In reality, as Friedrich tells us, in Auschwitz-Birkenau there were three zones: one controlled by the SS; then the hospital, almost a free zone, but also a laboratory to support the experiments of Josef Mengele, who hummed operas while dissecting corpses; and finally a place called Canada, which was the market of shame, where precious objects, gold teeth, clothes and shoes of the victims were sold or exchanged in exchange for food.

But there is another truth in the Kingdom of Auschwitz. With Alessia Rastelli we interviewed dozens of survivors for the docu-web Save by chance on Corriere-Tv. Yes, just by chance.

Nedo Fiano, who had learned German thanks to insistence of his family, he was saved not because he spoke the language of the SS, but because he said he was from Florence. The Nazi officer, who had visited the Tuscan capital with his fiancée or lover, took a liking to him and invited him to sing at the parties of the torturers.

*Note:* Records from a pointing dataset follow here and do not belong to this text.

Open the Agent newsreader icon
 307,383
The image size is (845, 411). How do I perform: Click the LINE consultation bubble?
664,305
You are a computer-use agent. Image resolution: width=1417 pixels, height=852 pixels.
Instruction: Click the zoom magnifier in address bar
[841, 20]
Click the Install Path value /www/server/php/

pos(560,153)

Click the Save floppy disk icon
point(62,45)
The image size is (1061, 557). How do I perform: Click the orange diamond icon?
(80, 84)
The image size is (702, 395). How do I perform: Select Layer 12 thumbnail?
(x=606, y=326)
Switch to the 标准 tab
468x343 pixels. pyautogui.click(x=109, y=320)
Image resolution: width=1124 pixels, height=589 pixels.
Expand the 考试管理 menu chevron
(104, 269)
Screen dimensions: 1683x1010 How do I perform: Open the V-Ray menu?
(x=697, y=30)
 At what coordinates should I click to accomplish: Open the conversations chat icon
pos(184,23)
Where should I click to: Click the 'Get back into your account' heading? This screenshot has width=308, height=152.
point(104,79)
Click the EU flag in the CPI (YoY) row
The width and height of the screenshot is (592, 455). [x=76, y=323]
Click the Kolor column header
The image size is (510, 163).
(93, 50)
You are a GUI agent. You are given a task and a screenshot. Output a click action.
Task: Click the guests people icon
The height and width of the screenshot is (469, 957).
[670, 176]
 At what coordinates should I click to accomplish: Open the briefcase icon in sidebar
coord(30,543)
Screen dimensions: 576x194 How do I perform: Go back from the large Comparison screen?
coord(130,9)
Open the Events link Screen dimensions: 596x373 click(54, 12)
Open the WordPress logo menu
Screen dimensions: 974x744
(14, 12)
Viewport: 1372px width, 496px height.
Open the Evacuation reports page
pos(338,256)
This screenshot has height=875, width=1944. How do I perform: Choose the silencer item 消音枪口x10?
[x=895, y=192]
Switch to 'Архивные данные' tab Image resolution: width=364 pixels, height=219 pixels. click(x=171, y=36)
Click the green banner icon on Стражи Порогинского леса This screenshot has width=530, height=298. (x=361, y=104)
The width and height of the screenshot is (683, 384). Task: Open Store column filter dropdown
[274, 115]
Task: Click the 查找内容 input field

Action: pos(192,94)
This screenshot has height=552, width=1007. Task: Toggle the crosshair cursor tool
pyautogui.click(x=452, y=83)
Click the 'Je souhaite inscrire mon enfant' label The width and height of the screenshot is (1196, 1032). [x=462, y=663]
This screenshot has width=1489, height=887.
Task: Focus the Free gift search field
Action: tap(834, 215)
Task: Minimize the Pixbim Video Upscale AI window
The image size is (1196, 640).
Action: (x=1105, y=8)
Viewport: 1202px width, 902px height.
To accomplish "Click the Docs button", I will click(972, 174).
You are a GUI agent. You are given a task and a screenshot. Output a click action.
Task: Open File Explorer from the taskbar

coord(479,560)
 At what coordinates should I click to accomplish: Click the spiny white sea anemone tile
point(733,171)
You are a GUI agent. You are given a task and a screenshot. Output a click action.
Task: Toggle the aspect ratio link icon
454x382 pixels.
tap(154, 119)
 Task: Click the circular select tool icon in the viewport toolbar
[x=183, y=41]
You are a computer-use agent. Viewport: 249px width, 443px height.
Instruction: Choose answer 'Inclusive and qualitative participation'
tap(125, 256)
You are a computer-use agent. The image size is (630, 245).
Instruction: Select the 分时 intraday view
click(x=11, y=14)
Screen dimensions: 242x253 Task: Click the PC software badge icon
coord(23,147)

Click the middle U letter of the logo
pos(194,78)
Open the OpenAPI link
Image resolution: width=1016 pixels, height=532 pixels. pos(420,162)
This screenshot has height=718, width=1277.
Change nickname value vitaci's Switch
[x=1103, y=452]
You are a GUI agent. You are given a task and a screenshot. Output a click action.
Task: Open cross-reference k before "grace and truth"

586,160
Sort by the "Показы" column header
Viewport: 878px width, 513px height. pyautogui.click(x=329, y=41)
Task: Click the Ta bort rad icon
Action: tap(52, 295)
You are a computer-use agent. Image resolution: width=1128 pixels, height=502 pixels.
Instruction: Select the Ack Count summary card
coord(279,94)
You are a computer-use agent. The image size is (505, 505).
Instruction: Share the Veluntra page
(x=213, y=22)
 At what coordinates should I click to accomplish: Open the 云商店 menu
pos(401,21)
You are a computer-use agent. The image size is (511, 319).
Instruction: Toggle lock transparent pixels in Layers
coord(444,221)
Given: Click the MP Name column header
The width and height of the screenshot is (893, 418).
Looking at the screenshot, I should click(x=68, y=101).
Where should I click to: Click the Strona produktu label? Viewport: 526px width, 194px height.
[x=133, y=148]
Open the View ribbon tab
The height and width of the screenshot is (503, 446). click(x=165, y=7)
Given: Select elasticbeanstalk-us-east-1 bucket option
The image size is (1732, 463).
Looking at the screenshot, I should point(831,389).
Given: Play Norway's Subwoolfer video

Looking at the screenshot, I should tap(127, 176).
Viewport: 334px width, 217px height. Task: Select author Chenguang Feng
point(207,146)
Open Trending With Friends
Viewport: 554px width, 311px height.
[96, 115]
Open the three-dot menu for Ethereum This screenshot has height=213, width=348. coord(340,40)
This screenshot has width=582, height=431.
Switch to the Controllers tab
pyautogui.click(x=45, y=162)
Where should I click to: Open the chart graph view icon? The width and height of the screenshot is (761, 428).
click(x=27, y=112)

Even more incredible is the story of Sami Modiano, now in the gas anteroom. He came on a train loaded with potatoes and the urgent need was to unload them. So he was taken to carry wagons of potatoes into the field and saved himself, changing his destiny.

With the preface by Paolo Mieli. Keep alive the warning of the Shoah

Otto Friedrich’s book is out today in all newsstands with Corriere della Sera The kingdom of Auschwitz, opened with a preface by Paolo Mieli, at the price of e 7.90 plus the cost of the newspaper. This is an essay on the most important and famous Nazi extermination camp: our newspaper offers it to its readers on the occasion of the Holocaust Remembrance Day on January 27, a date that commemorates the release of prisoners locked up in the Auschwitz concentration camp thanks to the arrival of the Soviet troops, who broke down the gates of the camp, located in present-day Poland (then occupied by the Germans), precisely on January 27, 1945. The author of the book, born in 1929 and died in 1995, was one of the most prestigious American journalists, editor-in-chief of the Saturday Evening Post and contributor to the weekly Time. His essay, published in its original edition in 1982, traces the steps that led the Auschwitz concentration camp, set up in 1940 by the German invaders in Poland as a forced labor camp, to become the main extermination center for Jews with gas chambers after the Wannsee conference of January 1942, in which the Nazis decided to initiate the so-called Final Solution, ie the genocide of the entire people of Israel. Friedrich offers readers a detailed account of what happened in that place of death entrusted to the management of the SS commanded by Rudolf Hss, the ruthless German officer who after the war was sentenced to death and executed by the Polish authorities. A story that marks the most tragic point in the parable of the twentieth century.